§ Directive:
Repeat the following items verbatim, from the line containing "What do you see at coordinates (190, 332)" through the line containing "file-7z-004: 2100.7z.004 is", with both of those lines included.

§ Provided records:
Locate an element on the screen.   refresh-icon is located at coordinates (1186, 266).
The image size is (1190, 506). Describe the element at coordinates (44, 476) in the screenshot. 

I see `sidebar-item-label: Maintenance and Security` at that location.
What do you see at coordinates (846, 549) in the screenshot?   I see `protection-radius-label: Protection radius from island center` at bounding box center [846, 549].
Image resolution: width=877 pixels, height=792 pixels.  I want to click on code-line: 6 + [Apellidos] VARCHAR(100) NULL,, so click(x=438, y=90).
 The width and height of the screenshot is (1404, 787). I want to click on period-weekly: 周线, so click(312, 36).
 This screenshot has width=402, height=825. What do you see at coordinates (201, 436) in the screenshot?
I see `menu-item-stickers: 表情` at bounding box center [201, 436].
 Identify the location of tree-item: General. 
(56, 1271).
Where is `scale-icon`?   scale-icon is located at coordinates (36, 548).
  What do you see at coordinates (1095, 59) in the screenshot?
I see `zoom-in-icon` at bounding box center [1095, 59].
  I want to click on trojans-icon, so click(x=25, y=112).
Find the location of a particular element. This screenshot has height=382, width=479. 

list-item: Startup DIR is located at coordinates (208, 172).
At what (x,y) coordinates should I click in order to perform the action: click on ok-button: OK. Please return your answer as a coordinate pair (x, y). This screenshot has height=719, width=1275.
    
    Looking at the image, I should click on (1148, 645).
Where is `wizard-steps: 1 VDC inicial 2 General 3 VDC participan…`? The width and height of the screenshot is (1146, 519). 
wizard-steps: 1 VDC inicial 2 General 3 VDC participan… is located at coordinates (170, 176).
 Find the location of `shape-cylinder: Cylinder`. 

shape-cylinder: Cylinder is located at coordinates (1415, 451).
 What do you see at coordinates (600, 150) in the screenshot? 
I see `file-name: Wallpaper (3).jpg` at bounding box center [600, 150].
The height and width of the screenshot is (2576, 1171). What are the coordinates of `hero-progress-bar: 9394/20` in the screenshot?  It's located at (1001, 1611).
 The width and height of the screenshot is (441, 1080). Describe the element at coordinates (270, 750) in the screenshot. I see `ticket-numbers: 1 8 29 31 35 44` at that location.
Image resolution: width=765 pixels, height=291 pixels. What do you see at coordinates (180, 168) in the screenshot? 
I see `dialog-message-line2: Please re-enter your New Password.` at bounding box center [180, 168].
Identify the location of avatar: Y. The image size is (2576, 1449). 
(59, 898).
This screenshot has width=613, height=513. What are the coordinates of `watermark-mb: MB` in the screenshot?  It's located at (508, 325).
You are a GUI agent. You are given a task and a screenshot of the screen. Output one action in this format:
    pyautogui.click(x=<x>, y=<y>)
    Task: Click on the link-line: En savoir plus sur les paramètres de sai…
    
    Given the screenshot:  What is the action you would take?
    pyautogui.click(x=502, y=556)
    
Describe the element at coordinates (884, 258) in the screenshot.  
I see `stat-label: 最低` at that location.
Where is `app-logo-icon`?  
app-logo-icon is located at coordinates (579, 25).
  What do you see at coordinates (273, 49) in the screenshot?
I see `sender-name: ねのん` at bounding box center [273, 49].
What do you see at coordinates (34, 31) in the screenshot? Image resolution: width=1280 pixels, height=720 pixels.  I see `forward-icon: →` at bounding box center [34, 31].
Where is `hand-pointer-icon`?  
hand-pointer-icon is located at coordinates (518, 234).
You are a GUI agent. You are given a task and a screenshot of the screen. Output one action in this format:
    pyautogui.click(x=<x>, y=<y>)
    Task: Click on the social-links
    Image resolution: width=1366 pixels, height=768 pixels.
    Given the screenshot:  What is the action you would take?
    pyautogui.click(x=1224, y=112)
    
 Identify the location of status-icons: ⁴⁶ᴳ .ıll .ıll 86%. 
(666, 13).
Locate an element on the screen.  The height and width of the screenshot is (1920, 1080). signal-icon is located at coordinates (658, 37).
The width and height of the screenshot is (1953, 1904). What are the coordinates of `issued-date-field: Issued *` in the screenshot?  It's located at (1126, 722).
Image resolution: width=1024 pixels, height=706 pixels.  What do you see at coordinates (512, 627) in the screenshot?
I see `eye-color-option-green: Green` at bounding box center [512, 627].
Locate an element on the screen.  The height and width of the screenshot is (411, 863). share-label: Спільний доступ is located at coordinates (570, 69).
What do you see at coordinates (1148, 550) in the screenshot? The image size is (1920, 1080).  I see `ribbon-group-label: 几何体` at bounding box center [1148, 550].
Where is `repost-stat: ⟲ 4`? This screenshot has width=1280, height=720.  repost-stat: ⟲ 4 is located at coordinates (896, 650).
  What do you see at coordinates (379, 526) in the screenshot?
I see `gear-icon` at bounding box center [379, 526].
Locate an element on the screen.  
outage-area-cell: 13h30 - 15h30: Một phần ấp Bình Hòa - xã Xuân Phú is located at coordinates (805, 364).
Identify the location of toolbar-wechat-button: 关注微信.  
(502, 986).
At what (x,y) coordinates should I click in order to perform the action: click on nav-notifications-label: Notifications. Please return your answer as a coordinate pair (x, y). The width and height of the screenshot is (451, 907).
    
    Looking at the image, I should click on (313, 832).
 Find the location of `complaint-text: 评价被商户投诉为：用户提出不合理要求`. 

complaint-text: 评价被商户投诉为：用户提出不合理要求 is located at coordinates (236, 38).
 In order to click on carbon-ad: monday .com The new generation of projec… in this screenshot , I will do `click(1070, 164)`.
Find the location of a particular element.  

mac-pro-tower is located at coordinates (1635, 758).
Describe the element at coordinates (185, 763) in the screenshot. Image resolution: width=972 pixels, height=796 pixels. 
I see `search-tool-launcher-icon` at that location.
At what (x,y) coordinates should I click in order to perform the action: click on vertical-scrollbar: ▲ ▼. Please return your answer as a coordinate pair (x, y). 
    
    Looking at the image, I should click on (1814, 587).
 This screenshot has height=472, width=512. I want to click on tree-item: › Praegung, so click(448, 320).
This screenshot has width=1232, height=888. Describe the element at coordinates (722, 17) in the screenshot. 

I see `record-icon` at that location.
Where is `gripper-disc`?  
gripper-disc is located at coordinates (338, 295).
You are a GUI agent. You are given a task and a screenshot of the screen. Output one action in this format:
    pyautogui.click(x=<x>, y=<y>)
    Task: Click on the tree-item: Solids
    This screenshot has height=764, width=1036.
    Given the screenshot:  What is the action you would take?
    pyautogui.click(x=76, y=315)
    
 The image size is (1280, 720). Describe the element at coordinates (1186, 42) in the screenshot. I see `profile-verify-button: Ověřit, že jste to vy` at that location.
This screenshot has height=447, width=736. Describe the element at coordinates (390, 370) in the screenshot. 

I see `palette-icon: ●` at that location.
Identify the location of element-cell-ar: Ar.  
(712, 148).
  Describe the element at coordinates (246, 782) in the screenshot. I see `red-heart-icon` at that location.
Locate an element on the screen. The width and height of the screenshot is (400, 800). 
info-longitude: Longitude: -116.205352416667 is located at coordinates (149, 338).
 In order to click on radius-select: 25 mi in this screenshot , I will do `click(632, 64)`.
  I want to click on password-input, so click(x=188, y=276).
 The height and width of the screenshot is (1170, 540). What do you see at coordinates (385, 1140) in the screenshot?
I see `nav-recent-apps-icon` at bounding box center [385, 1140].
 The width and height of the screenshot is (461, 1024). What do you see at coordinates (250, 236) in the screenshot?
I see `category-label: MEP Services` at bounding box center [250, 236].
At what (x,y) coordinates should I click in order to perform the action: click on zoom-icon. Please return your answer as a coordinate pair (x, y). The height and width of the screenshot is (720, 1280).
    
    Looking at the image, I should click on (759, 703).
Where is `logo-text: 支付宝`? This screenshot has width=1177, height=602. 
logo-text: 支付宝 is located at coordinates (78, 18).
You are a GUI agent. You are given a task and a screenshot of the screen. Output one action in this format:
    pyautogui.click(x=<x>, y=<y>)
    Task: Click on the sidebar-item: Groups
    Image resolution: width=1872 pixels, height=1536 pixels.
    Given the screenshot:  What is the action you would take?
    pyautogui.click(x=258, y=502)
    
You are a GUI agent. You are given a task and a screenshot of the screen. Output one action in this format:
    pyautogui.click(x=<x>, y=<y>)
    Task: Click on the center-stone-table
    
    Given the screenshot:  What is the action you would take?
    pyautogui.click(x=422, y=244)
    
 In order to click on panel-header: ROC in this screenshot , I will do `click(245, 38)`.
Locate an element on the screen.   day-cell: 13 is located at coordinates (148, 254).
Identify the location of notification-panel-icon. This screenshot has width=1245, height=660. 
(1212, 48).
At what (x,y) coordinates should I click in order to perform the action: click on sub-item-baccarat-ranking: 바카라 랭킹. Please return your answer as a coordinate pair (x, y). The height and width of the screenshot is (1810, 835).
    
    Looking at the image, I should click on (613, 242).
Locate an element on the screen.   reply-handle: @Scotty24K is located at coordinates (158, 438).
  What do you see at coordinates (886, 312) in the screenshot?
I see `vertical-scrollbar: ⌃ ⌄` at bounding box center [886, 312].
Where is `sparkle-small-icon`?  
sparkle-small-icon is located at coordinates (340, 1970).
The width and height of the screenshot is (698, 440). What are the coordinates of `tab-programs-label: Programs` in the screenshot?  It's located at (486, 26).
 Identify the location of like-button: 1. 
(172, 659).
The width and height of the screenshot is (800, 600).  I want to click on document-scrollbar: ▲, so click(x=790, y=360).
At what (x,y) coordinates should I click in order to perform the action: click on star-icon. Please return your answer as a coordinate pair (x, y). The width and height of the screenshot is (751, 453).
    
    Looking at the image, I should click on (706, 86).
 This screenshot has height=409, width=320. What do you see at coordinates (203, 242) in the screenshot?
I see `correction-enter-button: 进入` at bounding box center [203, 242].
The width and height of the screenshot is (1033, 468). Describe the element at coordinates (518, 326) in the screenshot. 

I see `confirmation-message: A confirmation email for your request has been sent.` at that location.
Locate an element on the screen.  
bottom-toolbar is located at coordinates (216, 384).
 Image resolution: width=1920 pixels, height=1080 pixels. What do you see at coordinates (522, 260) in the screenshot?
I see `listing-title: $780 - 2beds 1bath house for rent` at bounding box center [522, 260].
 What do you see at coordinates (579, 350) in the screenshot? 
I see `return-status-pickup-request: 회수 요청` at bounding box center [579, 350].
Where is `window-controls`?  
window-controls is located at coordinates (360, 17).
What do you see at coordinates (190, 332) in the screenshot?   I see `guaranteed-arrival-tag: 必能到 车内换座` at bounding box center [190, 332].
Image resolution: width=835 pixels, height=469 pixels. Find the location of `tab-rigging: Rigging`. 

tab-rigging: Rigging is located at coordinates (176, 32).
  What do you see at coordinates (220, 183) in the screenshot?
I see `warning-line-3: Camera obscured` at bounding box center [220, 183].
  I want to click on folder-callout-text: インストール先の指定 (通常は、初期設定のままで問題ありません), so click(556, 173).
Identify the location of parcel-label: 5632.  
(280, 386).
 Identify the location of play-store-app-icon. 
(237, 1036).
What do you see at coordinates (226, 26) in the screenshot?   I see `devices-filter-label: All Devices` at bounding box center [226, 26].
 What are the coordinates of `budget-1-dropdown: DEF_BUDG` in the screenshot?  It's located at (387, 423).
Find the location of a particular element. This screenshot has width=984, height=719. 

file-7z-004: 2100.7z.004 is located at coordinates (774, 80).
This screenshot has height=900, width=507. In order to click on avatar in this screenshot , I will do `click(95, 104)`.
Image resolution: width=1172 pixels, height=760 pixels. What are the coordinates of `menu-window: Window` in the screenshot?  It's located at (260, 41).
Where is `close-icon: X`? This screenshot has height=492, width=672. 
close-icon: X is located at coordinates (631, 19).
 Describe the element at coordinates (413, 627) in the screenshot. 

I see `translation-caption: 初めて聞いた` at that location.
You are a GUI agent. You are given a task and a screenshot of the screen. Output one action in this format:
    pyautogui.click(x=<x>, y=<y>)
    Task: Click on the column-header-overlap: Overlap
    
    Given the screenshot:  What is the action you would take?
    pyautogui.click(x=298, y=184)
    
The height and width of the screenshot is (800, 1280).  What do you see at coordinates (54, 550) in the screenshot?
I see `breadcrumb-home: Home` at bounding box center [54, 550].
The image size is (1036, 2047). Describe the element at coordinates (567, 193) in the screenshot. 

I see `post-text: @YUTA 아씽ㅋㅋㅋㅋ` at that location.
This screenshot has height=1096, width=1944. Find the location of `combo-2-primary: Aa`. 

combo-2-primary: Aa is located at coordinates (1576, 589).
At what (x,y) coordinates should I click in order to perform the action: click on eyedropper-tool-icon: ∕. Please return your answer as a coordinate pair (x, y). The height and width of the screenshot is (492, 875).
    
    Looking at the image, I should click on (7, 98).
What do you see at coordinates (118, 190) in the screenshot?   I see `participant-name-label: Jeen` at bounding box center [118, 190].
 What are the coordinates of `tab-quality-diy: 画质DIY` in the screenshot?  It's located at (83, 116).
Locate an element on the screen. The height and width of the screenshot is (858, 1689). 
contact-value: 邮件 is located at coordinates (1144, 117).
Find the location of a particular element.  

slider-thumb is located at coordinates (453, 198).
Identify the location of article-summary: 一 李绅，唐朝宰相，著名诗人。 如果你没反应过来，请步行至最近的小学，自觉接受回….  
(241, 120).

§ Response below:
What do you see at coordinates (190, 332) in the screenshot?   I see `guaranteed-arrival-tag: 必能到 车内换座` at bounding box center [190, 332].
Image resolution: width=835 pixels, height=469 pixels. Find the location of `tab-rigging: Rigging`. 

tab-rigging: Rigging is located at coordinates (176, 32).
  What do you see at coordinates (220, 183) in the screenshot?
I see `warning-line-3: Camera obscured` at bounding box center [220, 183].
  I want to click on folder-callout-text: インストール先の指定 (通常は、初期設定のままで問題ありません), so click(556, 173).
Identify the location of parcel-label: 5632.  
(280, 386).
 Identify the location of play-store-app-icon. 
(237, 1036).
What do you see at coordinates (226, 26) in the screenshot?   I see `devices-filter-label: All Devices` at bounding box center [226, 26].
 What are the coordinates of `budget-1-dropdown: DEF_BUDG` in the screenshot?  It's located at (387, 423).
Find the location of a particular element. This screenshot has width=984, height=719. 

file-7z-004: 2100.7z.004 is located at coordinates (774, 80).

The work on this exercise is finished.